> Exercise a: Name the datasets that the paper review says the method was tested on with state-of-the-art results.

> Reading text:
* START *
[Paper Review] Aligning where to see and what to tell: image caption with region-based attention and scene factorization
This paper proposes a novel image captioning model that aligns visual attention shifts across image regions with the sequential generation of words in a caption, using region-based attention and scene-specific context modeling via a scene-factorized LSTM. The method achieves state-of-the-art performance on Flickr8K, Flickr30K, and MSCOCO datasets by jointly leveraging localized visual features and global scene semantics to improve caption accuracy and relevance.
Recent progress on automatic generation of image captions has shown that it is possible to describe the most salient information conveyed by images with accurate and meaningful sentences. In this paper, we propose an image caption system that exploits the parallel structures between images and sentences. In our model, the process of generating the next word, given the previously generated ones, is aligned with the visual perception experience where the attention shifting among the visual regions imposes a thread of visual ordering. This alignment characterizes the flow of "abstract meaning", encoding what is semantically shared by both the visual scene and the text description. Our system also makes another novel modeling contribution by introducing scene-specific contexts that capture higher-level semantic information encoded in an image. The contexts adapt language models for word generation to specific scene types. We benchmark our system and contrast to published results on several popular datasets. We show that using either region-based attention or scene-specific contexts improves systems without those components. Furthermore, combining these two modeling ingredients attains the state-of-the-art performance.
Motivation & Objective
- To model the parallel structure between visual perception—where attention shifts across salient image regions—and linguistic generation, where words are produced sequentially.
- To improve image captioning by introducing scene-specific contexts that adapt language models to high-level semantic scene types (e.g., kitchen, sports).
- To address the limitations of global image feature representations by using localized visual regions for fine-grained alignment with linguistic concepts.
- To demonstrate that combining region-based attention and scene-specific context modeling leads to superior captioning performance.
Proposed method
- The model uses a recurrent neural network (LSTM) to jointly predict the next visual region of focus and the next word in the caption, based on hidden states that encode a shared 'abstract meaning' flow.
- Visual regions are detected at multiple scales using selective search, and their features are used as input to the attention mechanism, enabling fine-grained alignment between image parts and words.
* END *
> Exercise b: Put everything in the listing below, from the line containing "n/a (306, 58)" down to the line containing "Percentage population (306, 20)", into a Markdown table with columns named Row and Line. Skip blank lines.

> Information provided:
* START *
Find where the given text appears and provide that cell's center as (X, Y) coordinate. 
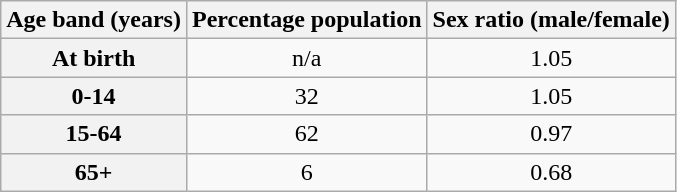
n/a (306, 58)
Age band (years) (94, 20)
Sex ratio (male/female) (551, 20)
At birth (94, 58)
0-14 (94, 96)
0.97 (551, 134)
15-64 (94, 134)
0.68 (551, 172)
32 (306, 96)
65+ (94, 172)
6 (306, 172)
62 (306, 134)
Percentage population (306, 20)
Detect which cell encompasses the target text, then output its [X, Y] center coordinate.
* END *
> Response a: Flickr8K, Flickr30K, MSCOCO

> Response b:
| Row | Line |
|---|---|
| 1 | n/a (306, 58) |
| 2 | Age band (years) (94, 20) |
| 3 | Sex ratio (male/female) (551, 20) |
| 4 | At birth (94, 58) |
| 5 | 0-14 (94, 96) |
| 6 | 0.97 (551, 134) |
| 7 | 15-64 (94, 134) |
| 8 | 0.68 (551, 172) |
| 9 | 32 (306, 96) |
| 10 | 65+ (94, 172) |
| 11 | 6 (306, 172) |
| 12 | 62 (306, 134) |
| 13 | Percentage population (306, 20) |